Más allá de la comodidad, estas funciones ayudan a guiar el esfuerzo y a detectar errores durante la prueba. Elegir el dispositivo adecuado depende del nivel asistencial, del software disponible y de las necesidades de calibración y mantenimiento en cada consulta.

¿Qué esperar el día de la cita?

Te darán instrucciones claras y te animarán durante la maniobra con frases del tipo “sigue, sigue, sigue”. Ese acompañamiento es normal y sirve para que exprimas al máximo la espiración sin interrupciones, que es justo lo que la prueba necesita.

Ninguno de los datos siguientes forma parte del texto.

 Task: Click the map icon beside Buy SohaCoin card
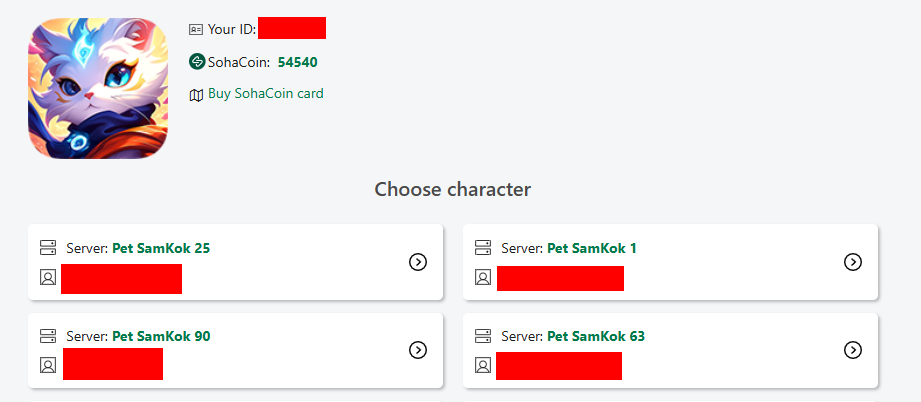[x=196, y=95]
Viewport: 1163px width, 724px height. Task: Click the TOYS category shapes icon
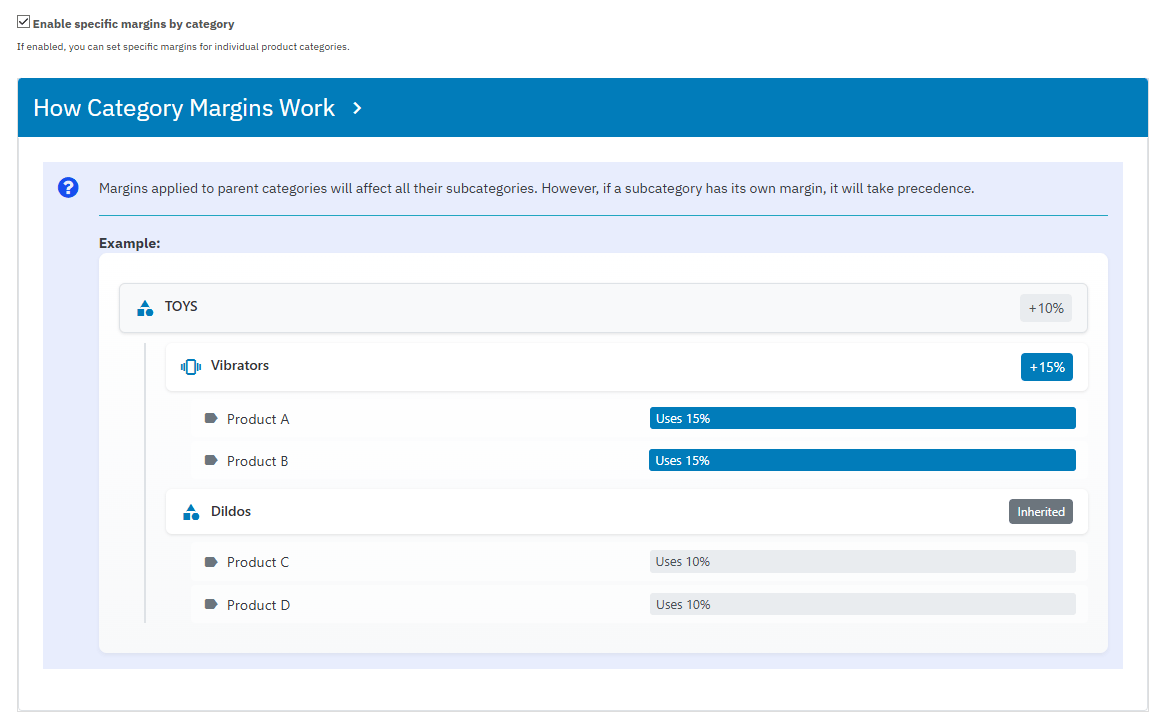coord(144,308)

Si en algún momento notas mareo o demasiada fatiga, dilo sin problema. Se puede pausar, recuperar el aliento y continuar; de hecho, garantizar tu seguridad y confort forma parte del protocolo.

Problemas frecuentes durante la prueba y cómo se gestionan

La espiración forzada exige esfuerzo y coordinación. En algunas personas cuesta conseguir tres maniobras perfectas a la primera, por lo que se repiten más veces dentro del límite seguro. Toser, cerrar antes de tiempo o perder el sello de la boquilla son situaciones comunes que se corrigen con instrucciones específicas y, si hace falta, con un nuevo intento.

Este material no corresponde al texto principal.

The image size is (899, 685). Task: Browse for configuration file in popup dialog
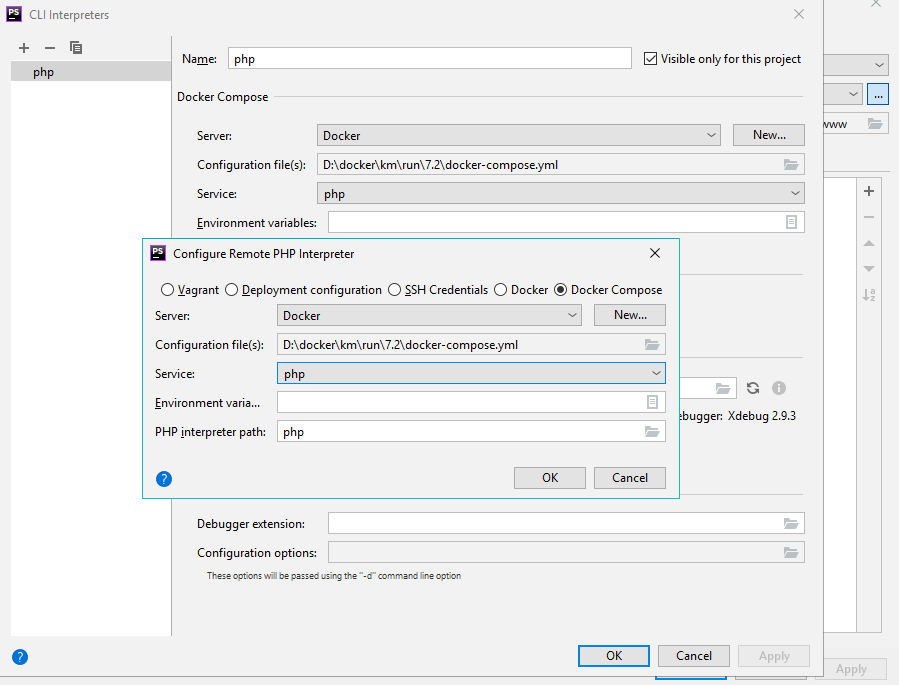tap(652, 345)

Si aparece tos con mucosidad, se hace una pausa para limpiar secreciones y se reanuda. La comunicación con el técnico o la enfermera es clave para obtener el mejor registro sin sobreesfuerzos innecesarios.

Ámbito asistencial y formación

La espirometría se usa en atención primaria, neumología, medicina del trabajo y en muchas otras áreas. Existen guías y materiales formativos, incluso libros electrónicos, para profesionales que desean actualizar criterios sobre cómo realizar, interpretar y estandarizar la prueba con las últimas recomendaciones.

En los portales hospitalarios también encontrarás contenidos de utilidad general: información sobre el centro, derechos de los pacientes y vías de atención al usuario, así como apartados dedicados a docencia, investigación y promoción de la donación. Todo ello crea el contexto en el que se integra la espirometría como parte de la atención integral al paciente.

Seguimiento y ajuste del tratamiento

Si convives con asma, EPOC u otra enfermedad respiratoria crónica, esta prueba se repetirá periódicamente para ver cómo evolucionas. Comparar estudios sucesivos permite ajustar la medicación y valorar la respuesta a cambios terapéuticos, como el uso de broncodilatadores o corticoides inhalados.

En caso de resultados alterados sin diagnóstico claro, tu profesional puede solicitar otras pruebas complementarias (por ejemplo, difusión de monóxido de carbono, radiología o analítica). La espirometría es una pieza central, pero no la única, del estudio respiratorio.

Aspectos prácticos adicionales

Duración, costes y disponibilidad varían según el nivel asistencial y el sistema sanitario. Lo habitual es que la prueba esté ampliamente disponible y se programe en poco tiempo, dado que no requiere preparación compleja ni recursos invasivos.

Si tomas medicación que pueda influir en la prueba (inhaladores, broncodilatadores, sedantes), consulta instrucciones específicas. Seguir las recomendaciones sobre fármacos y hábitos previos es determinante para obtener datos válidos y evitar repetir la cita.

La espirometría aporta una fotografía precisa de cómo funcionan tus pulmones y, bien interpretada, ayuda a tomar decisiones clínicas acertadas. Con una preparación sencilla, una técnica bien guiada y tu mejor esfuerzo, es posible detectar problemas a tiempo, monitorizar enfermedades y respirar más tranquilo sabiendo cómo está tu salud respiratoria.